Why switching to OASIS ?
It's a banality to say that nowadays, databases for digital chips are more than huge. The physical description of an SOC, encoded in the classical GDSII format, now often goes over 20Gbytes. Files of up to 200Gbytes have been reported by mask houses.
Even if storage systems and data transfer links can handle such sizes, it is obvious that such big files are difficult to manipulate.
GDSII was introduced by Calma in 1978 as a successor of GDS format created in 1971. Since almost 30 years, no major change have been made to this de-facto standard while chips complexity was multiplied by as much as 106.
In addition to file size issue, numerical values needed to describe geometries of nanoscale structures on 300mm wafers will soon reach the 32 bits limits of GDSII format.
The OASIS format was developed to address such issues and its first official specification was released in 2004 .
This article describes how size and precision limitation issues are managed in OASIS format. It also singles out some critical points of this format and finally gives some ways to really get full benefits from OASIS and to circumvent potential pitfall and problem using this new standard.
How data size reduction works
The primary goal of the OASIS format is to reduce the data base size. This can be done in multiple ways: optimization of the file structure, suppression of all redundancies and compaction of the values.
1) Reduction of geometric description size
- Numeric values
As the other goal of OASIS is to remove some precision limitation of numeric values, reducing the size seems incompatible. In fact, OASIS stores all numeric values with variable length encoding. The numeric values are split in bytes of 7 bits. The eighth bit is used to signify that an additional byte is needed. By this method a small value will only use 1 byte, while a big value could use 4 or more bytes. This brings two advantages:
- first, statistically, most of the values are small enough to use less than 4 bytes,
- second, there is no limitation -at least- in the standard. A value may have an infinite precision.
Each polygon is described as a list of coordinates. In GDSII, all coordinates are made of a pair of X and Y absolute values. In OASIS, as small values use less space, each coordinate may be considered as relative to the previous one. As most of the geometries are made of small polygons (compared to chip or wafer size), describing polygons with relative coordinates dramatically reduce data size.
Additionally, most of the polygons have standard shapes: squares, rectangles, trapezoids. In GDSII format, there are no specific description for basic shapes: a polygon description starts at a point, follows each point with its X and Y coordinate and ends with the coordinates of the starting point. A simple square then needs five points, each of them needing two values (X and Y).

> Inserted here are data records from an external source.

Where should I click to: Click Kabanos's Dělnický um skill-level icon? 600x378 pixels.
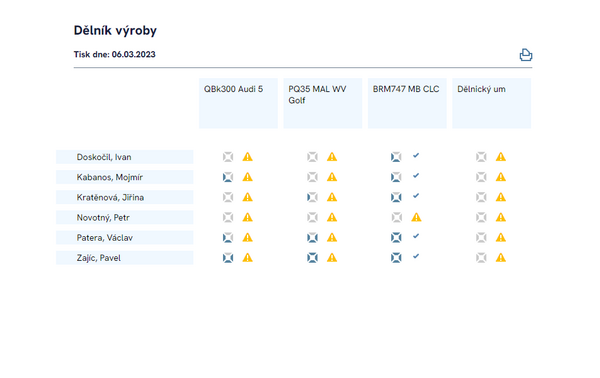point(481,177)
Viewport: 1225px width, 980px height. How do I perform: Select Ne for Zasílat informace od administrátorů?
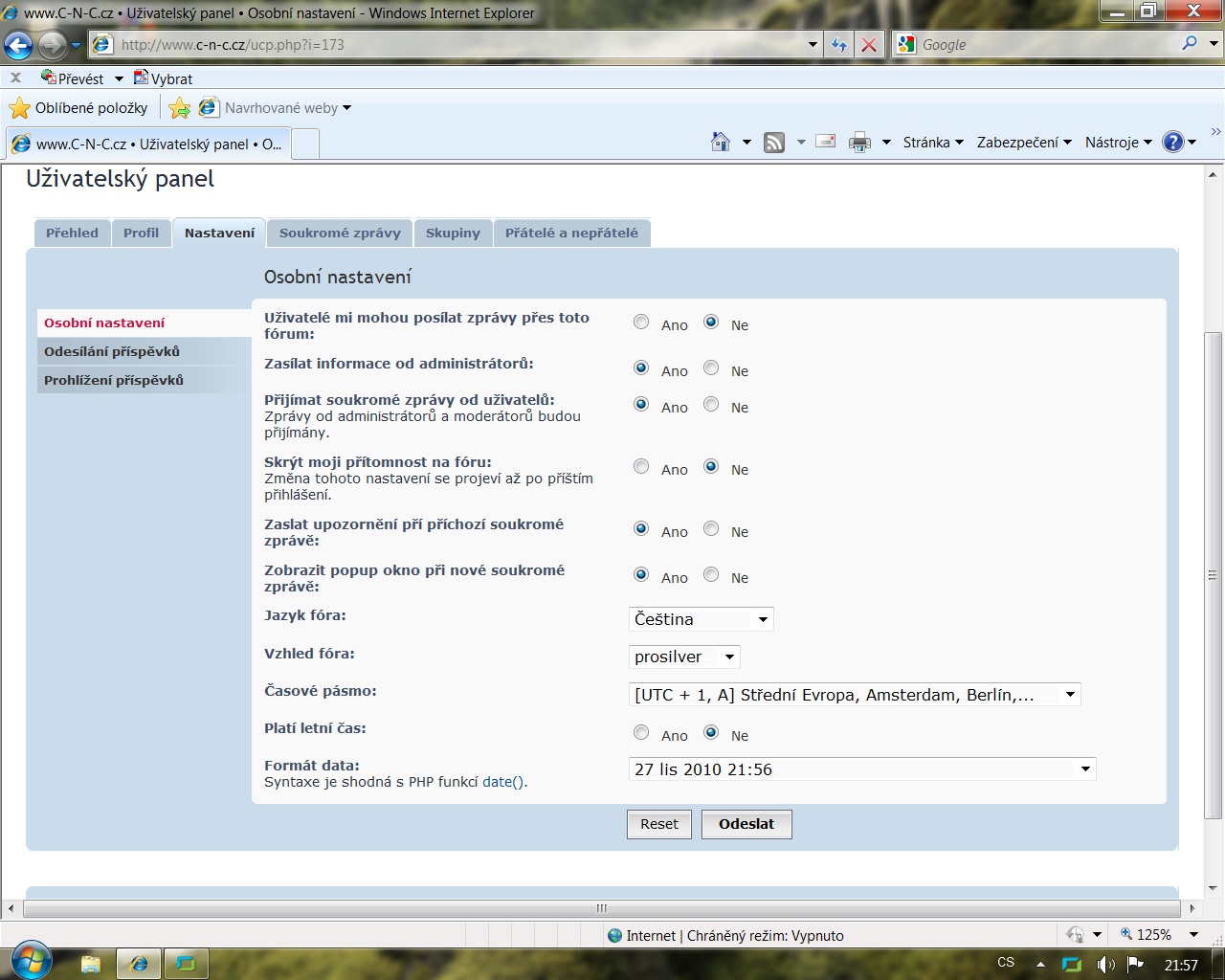point(711,368)
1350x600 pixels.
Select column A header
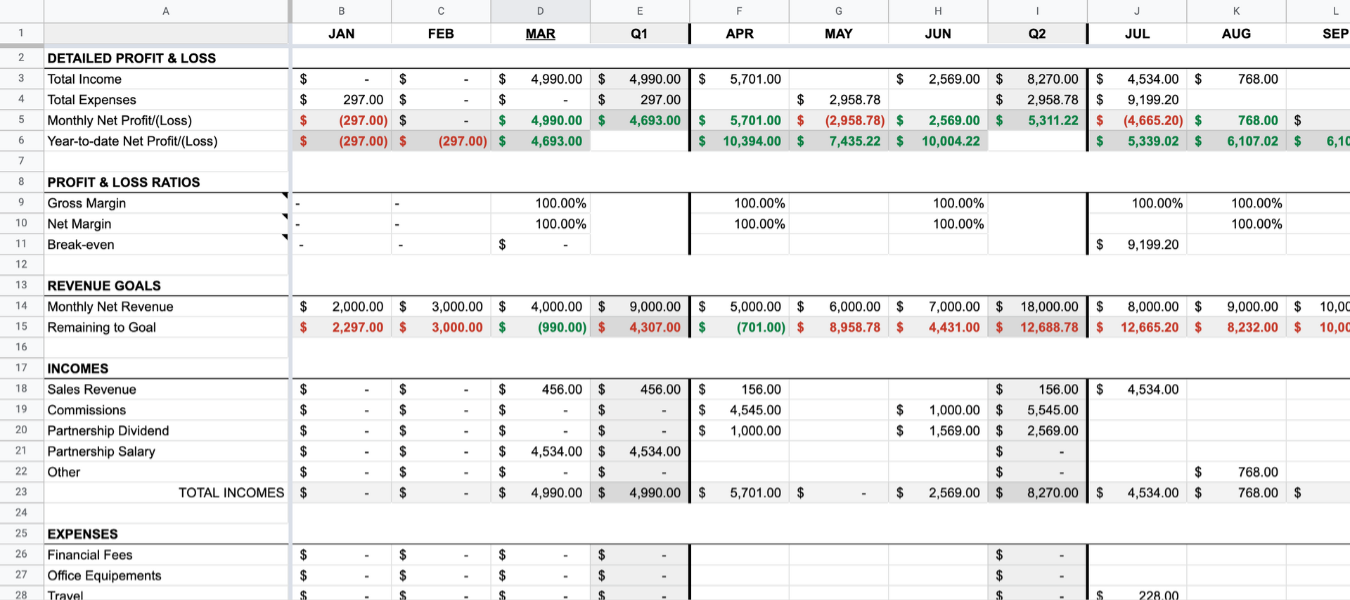coord(166,11)
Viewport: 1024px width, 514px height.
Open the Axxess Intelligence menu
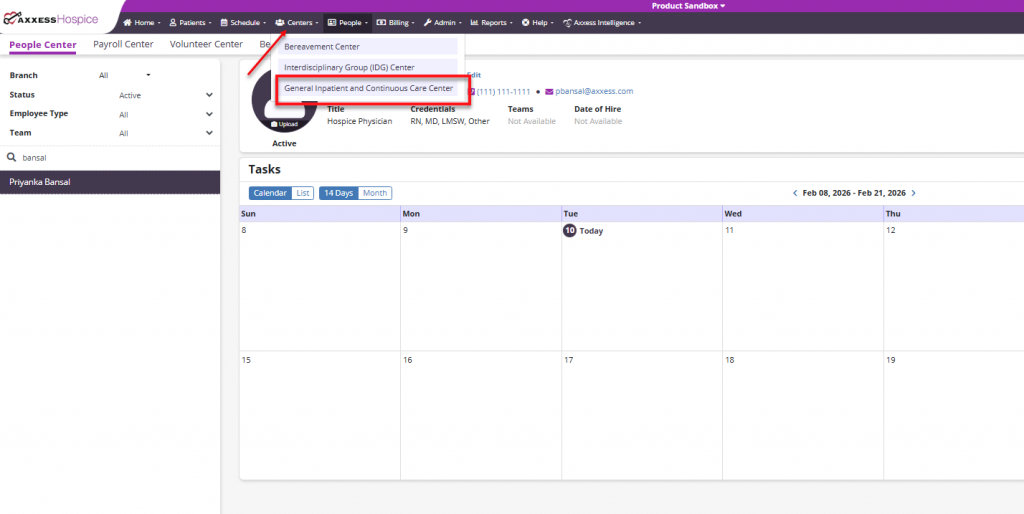point(601,23)
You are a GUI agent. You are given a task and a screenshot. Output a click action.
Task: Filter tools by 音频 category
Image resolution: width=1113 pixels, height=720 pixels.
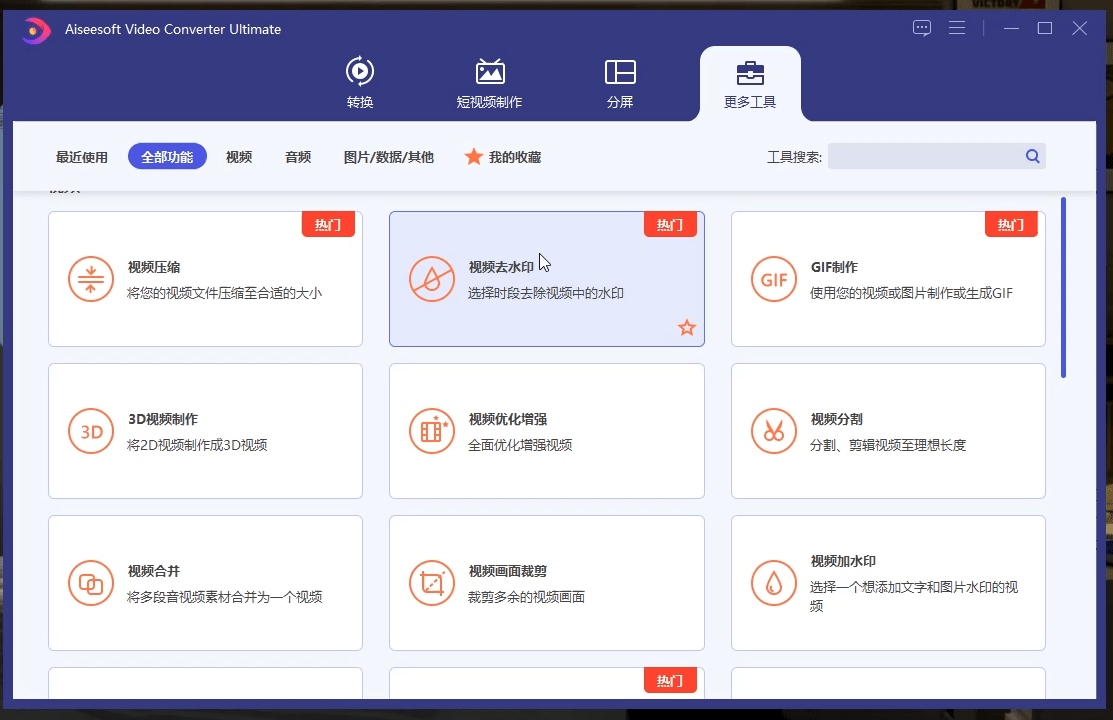[x=298, y=157]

In OASIS, a square is identified by one point and its size. We then have only 3 values (on which one is almost always small) compared to 10 needed in GDSII format. This only requires to identify a square from any other shape.
In the same way, rectangles or trapezoids are identified specifically: no less than 25 different types of trapezoids can be described. Each of them will then use the minimum number of values for its full description. At this step, we should point out some particularities of OASIS format which allow to describe a rectangle as a rectangle or as a specific type of trapezoid .
The layer and data type values are also included in the optimization of geometries description. In GDSII, each polygon description includes the layer and the data type number. In OASIS, these values are specified only if different from the previous value (as it is made in CIF format).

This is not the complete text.